This NelsonHall key vendor assessment consists of 59 pages and provides a comprehensive and objective analysis of Wipro's IT and business process services offerings, capabilities, and market and financial strengths

Who is this Report for:

NelsonHall's Key Vendor Assessment on Wipro is a comprehensive assessment of Wipro's offerings and capabilities, designed for:

  • Marketing, sales, and business managers developing strategies to target service opportunities within the BPS/IT services markets
  • Sourcing managers monitoring the capabilities of existing suppliers of IT services and identifying vendor suitability for IT services
  • Consultants advising clients on vendor selection
  • Vendor marketing, sales, and business managers looking to benchmark themselves against their peers
  • Financial analysts and investors specializing in the BPO/IT services sector.

Scope of this Report:

The report provides a comprehensive and objective analysis of Wipro’s offerings, capabilities, and market and financial strengths, including:

  • Identification of the company’s strategy, emphasis, and new developments
  • Analysis of the company’s strengths, weaknesses, and outlook
  • Revenue estimates
  • Analysis of the profile of the company’s customer base, including the company’s targeting strategy and examples of current contracts
  • Analysis of the company’s offerings and key service components
  • Analysis of the company’s delivery organization.

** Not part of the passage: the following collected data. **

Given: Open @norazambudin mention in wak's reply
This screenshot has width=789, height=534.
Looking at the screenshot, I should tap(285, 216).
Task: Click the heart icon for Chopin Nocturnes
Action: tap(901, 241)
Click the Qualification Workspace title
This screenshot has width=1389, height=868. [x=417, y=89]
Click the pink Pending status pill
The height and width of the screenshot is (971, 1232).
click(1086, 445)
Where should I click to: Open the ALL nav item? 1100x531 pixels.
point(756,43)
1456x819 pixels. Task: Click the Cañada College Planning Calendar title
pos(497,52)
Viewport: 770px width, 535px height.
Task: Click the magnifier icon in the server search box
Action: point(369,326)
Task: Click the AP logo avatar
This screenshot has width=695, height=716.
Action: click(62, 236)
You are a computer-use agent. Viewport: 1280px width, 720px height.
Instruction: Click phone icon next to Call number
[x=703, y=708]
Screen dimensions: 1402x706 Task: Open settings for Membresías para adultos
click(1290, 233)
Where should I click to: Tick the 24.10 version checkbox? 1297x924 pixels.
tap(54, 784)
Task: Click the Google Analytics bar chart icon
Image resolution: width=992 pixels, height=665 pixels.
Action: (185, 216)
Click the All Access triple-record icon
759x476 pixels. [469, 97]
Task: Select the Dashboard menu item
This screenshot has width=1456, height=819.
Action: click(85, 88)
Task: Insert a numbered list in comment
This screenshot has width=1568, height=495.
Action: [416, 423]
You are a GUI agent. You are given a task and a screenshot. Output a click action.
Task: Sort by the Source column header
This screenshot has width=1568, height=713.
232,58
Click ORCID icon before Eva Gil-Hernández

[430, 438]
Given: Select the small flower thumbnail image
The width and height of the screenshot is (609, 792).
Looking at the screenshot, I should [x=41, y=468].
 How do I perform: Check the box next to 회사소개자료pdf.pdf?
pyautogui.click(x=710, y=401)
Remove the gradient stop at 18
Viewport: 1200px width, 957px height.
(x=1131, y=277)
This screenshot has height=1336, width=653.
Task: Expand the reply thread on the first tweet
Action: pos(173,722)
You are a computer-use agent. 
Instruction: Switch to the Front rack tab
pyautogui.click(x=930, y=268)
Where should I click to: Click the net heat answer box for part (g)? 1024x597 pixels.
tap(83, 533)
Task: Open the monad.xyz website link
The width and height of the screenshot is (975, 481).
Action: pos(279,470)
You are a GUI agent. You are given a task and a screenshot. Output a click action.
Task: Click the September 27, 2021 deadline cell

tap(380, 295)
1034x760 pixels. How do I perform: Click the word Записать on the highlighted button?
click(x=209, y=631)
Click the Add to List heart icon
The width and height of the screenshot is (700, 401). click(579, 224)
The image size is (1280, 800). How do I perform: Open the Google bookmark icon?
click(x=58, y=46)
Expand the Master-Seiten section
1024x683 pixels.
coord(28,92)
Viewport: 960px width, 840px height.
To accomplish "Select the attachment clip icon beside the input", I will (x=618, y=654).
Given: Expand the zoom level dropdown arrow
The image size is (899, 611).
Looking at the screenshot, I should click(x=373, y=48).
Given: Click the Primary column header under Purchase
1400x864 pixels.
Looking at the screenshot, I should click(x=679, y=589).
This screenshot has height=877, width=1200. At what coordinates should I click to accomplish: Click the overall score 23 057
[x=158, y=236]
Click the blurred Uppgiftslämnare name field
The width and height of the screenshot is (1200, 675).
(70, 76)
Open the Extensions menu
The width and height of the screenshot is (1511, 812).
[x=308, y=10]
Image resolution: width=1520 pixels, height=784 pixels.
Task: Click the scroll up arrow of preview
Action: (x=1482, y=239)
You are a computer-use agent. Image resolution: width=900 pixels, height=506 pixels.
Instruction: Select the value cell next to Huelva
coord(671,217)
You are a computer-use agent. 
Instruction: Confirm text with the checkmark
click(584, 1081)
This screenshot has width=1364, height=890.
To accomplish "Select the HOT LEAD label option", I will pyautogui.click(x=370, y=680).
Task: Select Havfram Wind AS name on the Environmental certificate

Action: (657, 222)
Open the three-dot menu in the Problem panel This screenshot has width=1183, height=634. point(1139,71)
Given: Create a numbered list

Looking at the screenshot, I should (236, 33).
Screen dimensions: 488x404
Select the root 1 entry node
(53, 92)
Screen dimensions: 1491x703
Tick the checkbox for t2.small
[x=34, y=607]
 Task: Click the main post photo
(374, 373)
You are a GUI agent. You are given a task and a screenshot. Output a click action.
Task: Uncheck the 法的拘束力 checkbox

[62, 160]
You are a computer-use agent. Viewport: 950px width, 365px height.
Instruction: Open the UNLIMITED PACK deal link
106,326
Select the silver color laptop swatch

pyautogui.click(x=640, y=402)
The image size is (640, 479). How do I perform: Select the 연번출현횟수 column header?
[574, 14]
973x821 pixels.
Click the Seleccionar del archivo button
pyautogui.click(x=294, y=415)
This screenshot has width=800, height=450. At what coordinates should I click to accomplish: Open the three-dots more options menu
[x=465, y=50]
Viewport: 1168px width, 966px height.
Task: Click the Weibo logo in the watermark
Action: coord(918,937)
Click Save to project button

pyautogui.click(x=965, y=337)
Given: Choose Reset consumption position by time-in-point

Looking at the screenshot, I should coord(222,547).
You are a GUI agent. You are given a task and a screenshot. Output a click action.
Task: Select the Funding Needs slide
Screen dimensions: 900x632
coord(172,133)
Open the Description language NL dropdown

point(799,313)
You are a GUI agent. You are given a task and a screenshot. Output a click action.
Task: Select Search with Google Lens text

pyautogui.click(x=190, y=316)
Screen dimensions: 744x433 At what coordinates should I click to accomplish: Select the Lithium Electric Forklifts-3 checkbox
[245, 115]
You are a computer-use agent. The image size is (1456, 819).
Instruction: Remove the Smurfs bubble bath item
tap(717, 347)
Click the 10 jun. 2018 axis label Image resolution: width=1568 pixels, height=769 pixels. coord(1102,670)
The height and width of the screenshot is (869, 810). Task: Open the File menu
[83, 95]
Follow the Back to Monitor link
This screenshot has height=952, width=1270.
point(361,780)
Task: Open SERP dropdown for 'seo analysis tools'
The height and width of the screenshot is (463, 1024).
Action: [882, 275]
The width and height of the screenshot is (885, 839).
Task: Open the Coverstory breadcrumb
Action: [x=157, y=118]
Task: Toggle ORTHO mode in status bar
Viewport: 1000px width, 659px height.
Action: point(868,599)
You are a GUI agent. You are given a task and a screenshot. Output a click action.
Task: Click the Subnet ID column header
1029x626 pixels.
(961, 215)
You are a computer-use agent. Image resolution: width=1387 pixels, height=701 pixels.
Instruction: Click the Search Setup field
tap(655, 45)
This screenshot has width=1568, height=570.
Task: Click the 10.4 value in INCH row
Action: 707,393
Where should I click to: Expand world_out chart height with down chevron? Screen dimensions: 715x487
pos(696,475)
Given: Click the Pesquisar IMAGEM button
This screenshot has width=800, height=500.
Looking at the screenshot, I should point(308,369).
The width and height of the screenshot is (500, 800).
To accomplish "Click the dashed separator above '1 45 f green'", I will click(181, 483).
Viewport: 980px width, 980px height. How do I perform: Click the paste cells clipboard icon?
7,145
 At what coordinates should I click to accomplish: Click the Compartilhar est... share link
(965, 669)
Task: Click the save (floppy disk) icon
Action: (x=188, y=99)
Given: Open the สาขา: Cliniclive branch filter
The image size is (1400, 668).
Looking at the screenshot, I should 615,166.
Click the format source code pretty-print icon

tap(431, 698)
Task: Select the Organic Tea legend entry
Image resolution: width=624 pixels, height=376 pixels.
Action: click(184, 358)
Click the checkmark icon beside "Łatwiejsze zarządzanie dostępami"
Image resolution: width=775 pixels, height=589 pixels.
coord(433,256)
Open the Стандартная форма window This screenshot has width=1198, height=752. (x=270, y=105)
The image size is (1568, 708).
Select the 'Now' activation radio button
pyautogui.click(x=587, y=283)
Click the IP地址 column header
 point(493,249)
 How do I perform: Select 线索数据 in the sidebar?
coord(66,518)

Key Findings & Highlights:

On April 6, 2024, Wipro appointed Srini Pallia as CEO and Managing Director. Pallia was previously the CEO of Americas 1. Pallia benefited from a vertical mix in Americas 1, which was more resilient in the past 24 months than the more BFSI and high-tech-centric Americas 2.

Thierry Delaporte left Wipro after four years of transformation, bold decisions such as the $1.45bn acquisition of Capco, and adopting a geography-based structure (rather than the vertical GTM organization that most Indian vendors have).

Delaporte essentially brought operations hygiene back to Wipro, aiming to simplify the organization (with a geography-based structure), cross-sell, lower delivery costs (through reshaping its age pyramid), target large accounts, increase wallet share, win larger contracts (with the creation of a large deal pursuit team) to drive revenue growth, and focus on partnerships (AWS, Microsoft, Google Cloud, Salesforce, SAP, and ServiceNow).

However, Delaporte failed to execute his May 29, 2020, mandate to accelerate organic growth. Wipro has continued to underperform its Indian peers in terms of organic revenue growth.